Kamar? Ah itu bukan kamar. Itu hanya ruangan yang digunakan untuk mengurung Ara saja. Hatinya senang saat melihat Mba Ara sudah tersenyum lebar.
"Kita masak nasi goreng lagi?" tanya Mba Ara.
"Boleh," jawab Reca.
Mba Ara segera menarik tangan Reca dan pergi ke dapur. Kali ini Reca tidak boleh membantunya. Mba Ara meminta Reca hanya duduk dan makan nasi goreng buatannya.
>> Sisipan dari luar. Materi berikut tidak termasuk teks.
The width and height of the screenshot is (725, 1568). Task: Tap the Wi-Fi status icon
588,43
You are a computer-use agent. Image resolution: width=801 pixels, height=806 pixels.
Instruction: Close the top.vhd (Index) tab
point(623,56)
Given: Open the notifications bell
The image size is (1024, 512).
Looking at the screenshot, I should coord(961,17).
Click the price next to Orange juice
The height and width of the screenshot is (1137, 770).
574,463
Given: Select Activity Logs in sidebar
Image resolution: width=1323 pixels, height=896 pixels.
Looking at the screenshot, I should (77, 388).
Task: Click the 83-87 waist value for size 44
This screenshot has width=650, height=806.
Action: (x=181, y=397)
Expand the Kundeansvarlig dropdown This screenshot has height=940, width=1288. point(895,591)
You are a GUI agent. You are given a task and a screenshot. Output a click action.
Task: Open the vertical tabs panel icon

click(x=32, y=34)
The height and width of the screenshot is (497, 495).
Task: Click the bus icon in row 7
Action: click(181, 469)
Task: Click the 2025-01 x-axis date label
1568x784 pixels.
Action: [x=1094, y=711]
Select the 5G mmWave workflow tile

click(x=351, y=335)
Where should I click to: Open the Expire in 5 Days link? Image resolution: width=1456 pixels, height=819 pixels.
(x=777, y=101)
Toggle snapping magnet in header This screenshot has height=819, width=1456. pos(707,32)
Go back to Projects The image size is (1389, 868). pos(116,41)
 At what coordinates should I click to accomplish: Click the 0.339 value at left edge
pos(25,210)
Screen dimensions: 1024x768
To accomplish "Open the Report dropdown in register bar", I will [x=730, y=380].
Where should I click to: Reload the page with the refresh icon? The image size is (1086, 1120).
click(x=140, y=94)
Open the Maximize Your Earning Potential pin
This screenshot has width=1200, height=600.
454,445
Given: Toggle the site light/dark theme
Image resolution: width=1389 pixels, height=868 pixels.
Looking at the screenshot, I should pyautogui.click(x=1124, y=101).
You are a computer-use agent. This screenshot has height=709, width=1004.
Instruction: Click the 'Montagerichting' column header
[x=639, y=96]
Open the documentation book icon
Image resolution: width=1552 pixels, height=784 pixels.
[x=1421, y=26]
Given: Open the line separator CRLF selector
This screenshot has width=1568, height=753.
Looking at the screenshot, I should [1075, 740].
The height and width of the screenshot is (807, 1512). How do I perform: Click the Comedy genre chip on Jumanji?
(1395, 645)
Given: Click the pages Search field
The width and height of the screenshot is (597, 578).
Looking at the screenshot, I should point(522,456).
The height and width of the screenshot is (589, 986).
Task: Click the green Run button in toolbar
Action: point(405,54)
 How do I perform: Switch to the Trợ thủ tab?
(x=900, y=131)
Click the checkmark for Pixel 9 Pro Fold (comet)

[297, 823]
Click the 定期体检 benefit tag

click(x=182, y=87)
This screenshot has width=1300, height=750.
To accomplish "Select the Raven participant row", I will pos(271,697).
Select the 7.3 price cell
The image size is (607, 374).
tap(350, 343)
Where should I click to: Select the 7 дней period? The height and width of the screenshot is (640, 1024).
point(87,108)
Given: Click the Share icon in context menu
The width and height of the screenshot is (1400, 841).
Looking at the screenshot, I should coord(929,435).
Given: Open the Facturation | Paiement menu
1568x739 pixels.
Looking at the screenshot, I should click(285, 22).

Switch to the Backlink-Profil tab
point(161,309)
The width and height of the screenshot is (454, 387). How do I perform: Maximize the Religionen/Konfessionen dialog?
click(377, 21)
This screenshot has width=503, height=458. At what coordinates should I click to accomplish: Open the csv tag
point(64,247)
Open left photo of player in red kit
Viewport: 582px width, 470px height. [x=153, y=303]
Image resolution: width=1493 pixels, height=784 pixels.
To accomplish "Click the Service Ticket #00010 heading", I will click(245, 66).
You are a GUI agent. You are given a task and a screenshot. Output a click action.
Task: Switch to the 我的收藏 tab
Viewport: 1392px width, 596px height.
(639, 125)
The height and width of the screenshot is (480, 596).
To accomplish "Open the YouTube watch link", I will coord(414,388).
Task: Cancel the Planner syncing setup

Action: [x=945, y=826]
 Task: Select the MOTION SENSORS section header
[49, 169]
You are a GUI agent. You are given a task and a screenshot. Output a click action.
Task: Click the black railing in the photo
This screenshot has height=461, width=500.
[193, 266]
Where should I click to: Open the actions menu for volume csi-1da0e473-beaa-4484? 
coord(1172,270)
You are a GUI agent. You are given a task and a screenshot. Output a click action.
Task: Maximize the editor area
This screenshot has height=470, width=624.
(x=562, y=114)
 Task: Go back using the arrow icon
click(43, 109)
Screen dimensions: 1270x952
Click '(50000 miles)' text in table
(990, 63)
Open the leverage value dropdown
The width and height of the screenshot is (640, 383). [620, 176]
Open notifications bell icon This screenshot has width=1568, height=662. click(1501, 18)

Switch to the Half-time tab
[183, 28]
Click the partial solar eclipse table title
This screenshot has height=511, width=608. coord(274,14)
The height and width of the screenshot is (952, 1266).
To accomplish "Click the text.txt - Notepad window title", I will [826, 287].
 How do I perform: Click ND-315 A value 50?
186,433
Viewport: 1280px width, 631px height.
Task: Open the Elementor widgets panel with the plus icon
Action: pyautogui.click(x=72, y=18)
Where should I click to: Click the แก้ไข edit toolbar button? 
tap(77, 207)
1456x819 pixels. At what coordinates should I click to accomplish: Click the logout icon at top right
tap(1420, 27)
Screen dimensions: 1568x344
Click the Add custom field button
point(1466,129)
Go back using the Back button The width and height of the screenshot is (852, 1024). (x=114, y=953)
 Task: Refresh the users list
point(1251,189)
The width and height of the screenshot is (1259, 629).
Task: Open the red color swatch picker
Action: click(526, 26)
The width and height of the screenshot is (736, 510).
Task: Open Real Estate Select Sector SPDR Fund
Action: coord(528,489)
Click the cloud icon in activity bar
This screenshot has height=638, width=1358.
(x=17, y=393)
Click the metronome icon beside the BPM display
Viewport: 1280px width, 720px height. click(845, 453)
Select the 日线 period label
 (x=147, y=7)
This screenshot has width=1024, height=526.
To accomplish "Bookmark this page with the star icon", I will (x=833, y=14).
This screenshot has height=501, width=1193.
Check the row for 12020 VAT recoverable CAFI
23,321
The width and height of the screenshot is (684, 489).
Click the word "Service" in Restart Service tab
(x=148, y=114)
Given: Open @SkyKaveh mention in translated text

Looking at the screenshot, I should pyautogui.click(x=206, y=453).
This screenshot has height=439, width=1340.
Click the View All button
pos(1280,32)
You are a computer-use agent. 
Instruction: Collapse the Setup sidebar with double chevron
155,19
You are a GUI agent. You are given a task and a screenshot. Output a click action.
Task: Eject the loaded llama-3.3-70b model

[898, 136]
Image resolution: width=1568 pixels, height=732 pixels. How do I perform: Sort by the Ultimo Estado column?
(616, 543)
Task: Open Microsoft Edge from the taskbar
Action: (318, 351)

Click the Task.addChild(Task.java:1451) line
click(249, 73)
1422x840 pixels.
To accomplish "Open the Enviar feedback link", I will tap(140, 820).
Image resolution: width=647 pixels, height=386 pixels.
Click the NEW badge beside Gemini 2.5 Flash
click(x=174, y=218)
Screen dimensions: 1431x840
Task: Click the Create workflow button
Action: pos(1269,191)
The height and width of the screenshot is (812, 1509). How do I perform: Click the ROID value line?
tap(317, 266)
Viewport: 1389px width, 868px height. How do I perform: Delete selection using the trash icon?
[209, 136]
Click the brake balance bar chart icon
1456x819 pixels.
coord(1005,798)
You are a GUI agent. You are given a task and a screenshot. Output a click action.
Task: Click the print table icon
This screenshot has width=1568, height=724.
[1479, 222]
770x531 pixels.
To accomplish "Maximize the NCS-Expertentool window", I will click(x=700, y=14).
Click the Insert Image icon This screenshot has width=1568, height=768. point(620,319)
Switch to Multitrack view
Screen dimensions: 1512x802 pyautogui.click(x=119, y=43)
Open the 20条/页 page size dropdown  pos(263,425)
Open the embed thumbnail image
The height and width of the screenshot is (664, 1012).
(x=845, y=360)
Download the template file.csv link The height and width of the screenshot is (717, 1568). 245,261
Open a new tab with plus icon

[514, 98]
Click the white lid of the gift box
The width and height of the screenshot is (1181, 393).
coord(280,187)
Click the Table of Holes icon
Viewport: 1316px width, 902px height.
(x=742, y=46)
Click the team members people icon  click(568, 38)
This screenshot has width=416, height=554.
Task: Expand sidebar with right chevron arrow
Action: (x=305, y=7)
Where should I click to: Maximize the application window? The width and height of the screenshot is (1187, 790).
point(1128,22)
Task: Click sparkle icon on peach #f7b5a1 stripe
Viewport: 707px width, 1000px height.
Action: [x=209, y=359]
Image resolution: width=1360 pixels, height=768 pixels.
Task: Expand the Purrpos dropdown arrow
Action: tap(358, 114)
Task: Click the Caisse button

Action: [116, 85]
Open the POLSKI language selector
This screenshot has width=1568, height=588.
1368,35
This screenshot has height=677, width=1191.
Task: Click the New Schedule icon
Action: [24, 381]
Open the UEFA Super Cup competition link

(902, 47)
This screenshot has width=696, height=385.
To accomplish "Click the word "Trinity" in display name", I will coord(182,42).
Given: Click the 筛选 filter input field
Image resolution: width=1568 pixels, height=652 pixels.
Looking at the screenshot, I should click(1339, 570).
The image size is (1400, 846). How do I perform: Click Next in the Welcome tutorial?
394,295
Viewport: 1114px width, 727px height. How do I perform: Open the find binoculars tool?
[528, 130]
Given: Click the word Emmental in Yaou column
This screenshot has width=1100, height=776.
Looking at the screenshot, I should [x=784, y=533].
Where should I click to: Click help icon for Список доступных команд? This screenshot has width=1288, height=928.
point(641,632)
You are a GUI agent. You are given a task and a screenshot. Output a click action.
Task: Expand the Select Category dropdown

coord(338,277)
"Gimana? Enak?" tanya Mba Ara.
"Lezatos. Mba Ara kok pinter banget masak sih," jawab Reca sambil mengacungkan dua jempol tangannya.
"Serius? Nilainya berapa?" tanya Mba Ara.
"Emh, delapan deh." Reca tersenyum manis pada Mba Ara.
"Kok gak sepuluh?" tanya Mba Ara.
"Dua lagi kalau nanti potong sosisnya lebih rapi," jawab Reca.
Mba Ara mengangguk. Seolah dia sedang menyimpan semua itu ke dalam memorinya. Tapi kali ini sudah banyak perubahan. Mba Ara sudah bisa menggunakan pisau dan memasak dengan baik. Walaupun masih tetap dibawah pengawasan para pengawal bertubuh kekar.
Semoga Mba Ara cepat sembuh. Eh tapi kok aku jadi dilema mau berdoa yang baik atau gak. Kalau aku doain cepat sembuh nanti Mas Leo naksir sama Mba Ara gimana ya? Tapi kalau gak sembuh-sembuh. Kasihan Pak Alam. Memangnya bisa ya dilema berdoa? Ya Tuhan, maafkan hambaMu ini. Apapun yang terjadi aku yakin ini yang terbaik.